June 3, 2017

Switching to Hugo Blogging

5 minute read

I recently decided to switch the backend static site compilation toolchain for this blog from the small Cryogen project in Clojure to the venerable Hugo project written in Golang. Although I had previously written that I wanted a hackable static site generator at Returning to Blogging with Cryogen, my requirements lately have changed. I thought I’d write a couple of quick notes about why I switched (and why I didn’t).

hackableToolchain << maintainableToolchain

An easily hackable blog generator became less valueable to me than a robust and well maintained one. Although it was nice getting to contribute code to Cryogen and to make a difference, and to be able to understand the code base, the value of established and battle-tested code is something I ignored at the time. (I knew it was a factor, but at the time I just wanted to get rolling quickly. These days I’d rather have something that works on its own.)

Windows is Actually Supported

I had two independent issues happen while working with static site generators in other languages that turned me off of them and towards Hugo:

  1. It transpired that essentially everybody working on Cryogen was writing on *nix machines and some of their file manipulation API’s failed in egregious ways on Windows. Although this is partially a, “Don’t mess around with filesystem paths using regexes” issue, the fact that there weren’t more eyes on this was a major turn off.

  2. I tried helping a semi-technical literature-inclined friend get started with static site generation on Windows. I thought to recommend the most beaten-path toolchain recommended in the general community, so I attempted to help him install Jekyll using the Chocolatey Windows package manager. This turned out to be quite a misadventure; seemingly the folks using Jekyll are all either hacking away on *nix machines too (see above) or are master hackers who know how to compile binary extensions using custom toolkits on Windows (this is something that took me multiple days to figure out when I was hacking on Rails back in the day!). Neither of these approaches are friendly to beginners on all platforms; and ignoring Windows or treating it as a byzantine oddity are not acceptable to me.

Although neither of these stories are the fault of the toolchain maintainers (file manipulation API’s on the JVM are iffy in general and although scripting languages like Python/Ruby are svelte for writing blogging software, they’re not always easy to get working on Windows), they make it difficult to recommend their respective platforms.

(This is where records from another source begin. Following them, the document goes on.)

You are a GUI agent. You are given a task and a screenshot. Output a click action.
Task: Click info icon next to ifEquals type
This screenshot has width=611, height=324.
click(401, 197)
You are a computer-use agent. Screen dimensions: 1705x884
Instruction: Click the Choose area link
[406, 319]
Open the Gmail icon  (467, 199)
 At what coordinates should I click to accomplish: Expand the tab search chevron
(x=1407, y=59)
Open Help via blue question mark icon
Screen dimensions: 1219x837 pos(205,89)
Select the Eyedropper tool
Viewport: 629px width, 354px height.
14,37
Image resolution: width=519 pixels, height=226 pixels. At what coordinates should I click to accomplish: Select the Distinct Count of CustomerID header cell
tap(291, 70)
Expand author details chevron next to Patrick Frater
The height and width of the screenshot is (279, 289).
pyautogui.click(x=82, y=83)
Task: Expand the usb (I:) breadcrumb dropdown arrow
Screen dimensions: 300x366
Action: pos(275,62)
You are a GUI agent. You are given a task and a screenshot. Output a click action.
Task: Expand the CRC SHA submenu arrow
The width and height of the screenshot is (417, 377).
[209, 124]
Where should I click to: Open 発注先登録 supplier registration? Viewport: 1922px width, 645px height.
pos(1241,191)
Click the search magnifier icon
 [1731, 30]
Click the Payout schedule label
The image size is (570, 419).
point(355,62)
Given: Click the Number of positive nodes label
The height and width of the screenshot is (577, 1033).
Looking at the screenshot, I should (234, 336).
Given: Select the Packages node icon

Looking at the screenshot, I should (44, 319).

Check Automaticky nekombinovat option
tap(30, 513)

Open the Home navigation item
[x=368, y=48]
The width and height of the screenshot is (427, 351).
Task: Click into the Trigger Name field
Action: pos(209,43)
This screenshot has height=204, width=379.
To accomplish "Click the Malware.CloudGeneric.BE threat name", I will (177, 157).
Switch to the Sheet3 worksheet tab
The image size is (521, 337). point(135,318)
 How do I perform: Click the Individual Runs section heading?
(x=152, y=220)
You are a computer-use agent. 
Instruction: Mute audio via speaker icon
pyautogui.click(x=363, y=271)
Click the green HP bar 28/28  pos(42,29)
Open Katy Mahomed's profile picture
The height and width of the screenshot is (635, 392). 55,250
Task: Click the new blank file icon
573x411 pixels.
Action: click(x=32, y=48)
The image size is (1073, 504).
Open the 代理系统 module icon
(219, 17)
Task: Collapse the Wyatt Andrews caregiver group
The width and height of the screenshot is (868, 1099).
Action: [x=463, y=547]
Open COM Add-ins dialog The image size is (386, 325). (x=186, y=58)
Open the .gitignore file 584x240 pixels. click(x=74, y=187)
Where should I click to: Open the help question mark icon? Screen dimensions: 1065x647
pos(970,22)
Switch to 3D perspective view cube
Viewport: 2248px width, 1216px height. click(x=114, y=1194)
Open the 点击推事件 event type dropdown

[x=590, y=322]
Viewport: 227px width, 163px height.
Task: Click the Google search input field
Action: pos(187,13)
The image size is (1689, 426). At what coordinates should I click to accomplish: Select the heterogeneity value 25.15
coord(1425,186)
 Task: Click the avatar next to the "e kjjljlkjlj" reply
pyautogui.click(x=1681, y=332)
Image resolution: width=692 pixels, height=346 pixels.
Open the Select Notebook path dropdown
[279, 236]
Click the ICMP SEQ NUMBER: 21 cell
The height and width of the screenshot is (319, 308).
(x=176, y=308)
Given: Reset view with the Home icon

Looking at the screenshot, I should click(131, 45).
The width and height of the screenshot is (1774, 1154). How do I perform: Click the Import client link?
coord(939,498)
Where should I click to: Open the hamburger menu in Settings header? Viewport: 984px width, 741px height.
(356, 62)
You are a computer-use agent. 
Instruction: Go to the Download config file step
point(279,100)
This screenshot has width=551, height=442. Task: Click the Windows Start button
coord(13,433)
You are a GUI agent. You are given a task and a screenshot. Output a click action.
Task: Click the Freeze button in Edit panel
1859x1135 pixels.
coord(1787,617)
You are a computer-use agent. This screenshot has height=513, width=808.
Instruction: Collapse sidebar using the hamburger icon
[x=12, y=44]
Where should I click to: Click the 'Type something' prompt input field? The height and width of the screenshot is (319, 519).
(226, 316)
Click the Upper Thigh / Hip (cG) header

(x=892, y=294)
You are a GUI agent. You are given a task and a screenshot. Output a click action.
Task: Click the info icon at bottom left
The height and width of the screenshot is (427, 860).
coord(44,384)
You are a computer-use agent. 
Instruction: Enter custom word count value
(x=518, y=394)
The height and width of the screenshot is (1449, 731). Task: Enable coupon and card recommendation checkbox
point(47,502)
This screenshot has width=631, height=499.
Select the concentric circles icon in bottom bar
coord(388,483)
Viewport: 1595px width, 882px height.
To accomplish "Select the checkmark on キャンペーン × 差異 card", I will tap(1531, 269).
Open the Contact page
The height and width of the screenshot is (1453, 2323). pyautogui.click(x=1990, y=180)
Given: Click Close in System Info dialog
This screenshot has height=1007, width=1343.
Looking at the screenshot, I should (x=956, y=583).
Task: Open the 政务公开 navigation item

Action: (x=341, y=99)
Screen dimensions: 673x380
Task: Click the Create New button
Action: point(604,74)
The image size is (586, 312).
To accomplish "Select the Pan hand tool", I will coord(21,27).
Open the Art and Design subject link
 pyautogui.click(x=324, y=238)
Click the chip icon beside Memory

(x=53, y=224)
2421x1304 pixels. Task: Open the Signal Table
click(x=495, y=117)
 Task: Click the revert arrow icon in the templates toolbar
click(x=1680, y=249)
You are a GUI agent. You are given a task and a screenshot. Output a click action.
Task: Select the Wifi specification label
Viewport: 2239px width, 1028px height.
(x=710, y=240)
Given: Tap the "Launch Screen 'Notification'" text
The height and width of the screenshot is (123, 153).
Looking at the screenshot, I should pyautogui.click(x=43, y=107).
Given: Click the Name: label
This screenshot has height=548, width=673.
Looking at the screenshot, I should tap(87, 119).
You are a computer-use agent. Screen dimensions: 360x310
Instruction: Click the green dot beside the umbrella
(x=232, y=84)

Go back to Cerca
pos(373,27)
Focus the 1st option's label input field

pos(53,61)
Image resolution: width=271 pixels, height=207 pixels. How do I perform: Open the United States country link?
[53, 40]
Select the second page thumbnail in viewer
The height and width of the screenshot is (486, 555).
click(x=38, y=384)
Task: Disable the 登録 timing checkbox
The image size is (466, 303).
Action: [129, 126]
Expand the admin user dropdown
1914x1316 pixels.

Having a single binary to install without external dependencies or complex toolchains (cough Hakyll) is essentially the easiest thing to recommend.

‘Smart’ API’s Available in Posts

An annoyance I had before was my desire to easily cross-reference posts that were either explicitly or implicitly part of a series. This is really something which should be supported as a first-class concept in the blogging toolchain, but which is also technically foreign to the Markdown language within which most posts are written. Either the author of posts needs to manually cross-reference (error-prone and obnoxious when this is something which should be easily accessible within the blogging software), or extend the language.

Although I wasn’t aware of this feature previously and it wasn’t originally a motivating factor to adopt Hugo, it turns out that Hugo actually has first-class support for cross-references. For example, the way I’ve cross referenced the previous article about Cryogen looks something like this:

[Returning to Blogging with Cryogen](/2015/10/24/returning-to-blogging-with-cryogen/)

As shown here, I still must explicitly declare the link, but there is a macro of sorts which will evaluate and return the relative post path, enabling first-class cross-referencing support. The fact that this is available is a major boon.

Ease of Use Trumps Foreignness

The last time I had gone through this exercise, I was only willing to consider toolchains in languages that I both knew and which were easily scriptable. Looking at my previous post, it transpires that the platforms I was willing to entertain were:

  • Java, only to dismiss it for being too kludgy – I may yet revisit this if I become very desperate/masochistic
  • Ruby, considered but dismissed on technical considerations
  • JavaScript, dismissed because I’m still leery about all things Node.js
  • Python, which I had struggled with and set aside
  • Clojure, which I got working due to its simplicity and the fact that I already had bought into the language at that time

At the time, I didn’t discuss anything on .NET (and I still don’t take it too seriously for blogging software), Haskell, or Golang, which ruled out Hakyll and Hugo. The motivation for omitting the latter was essentially that since I couldn’t program in those and that I wasn’t willing to learn simply for the sake of blogging, that they should be left out.

I’ve changed my mind. Although I still don’t want to touch Golang myself until they figure out their story with generics, I am sufficiently convinced in Q2-2017 that Golang is going to stick around that I’m willing to use a toolchain written in it. Right now, I think that Hugo is the only blogging toolchain which is both flexibile out-of-the-box and which has the “just works” edge.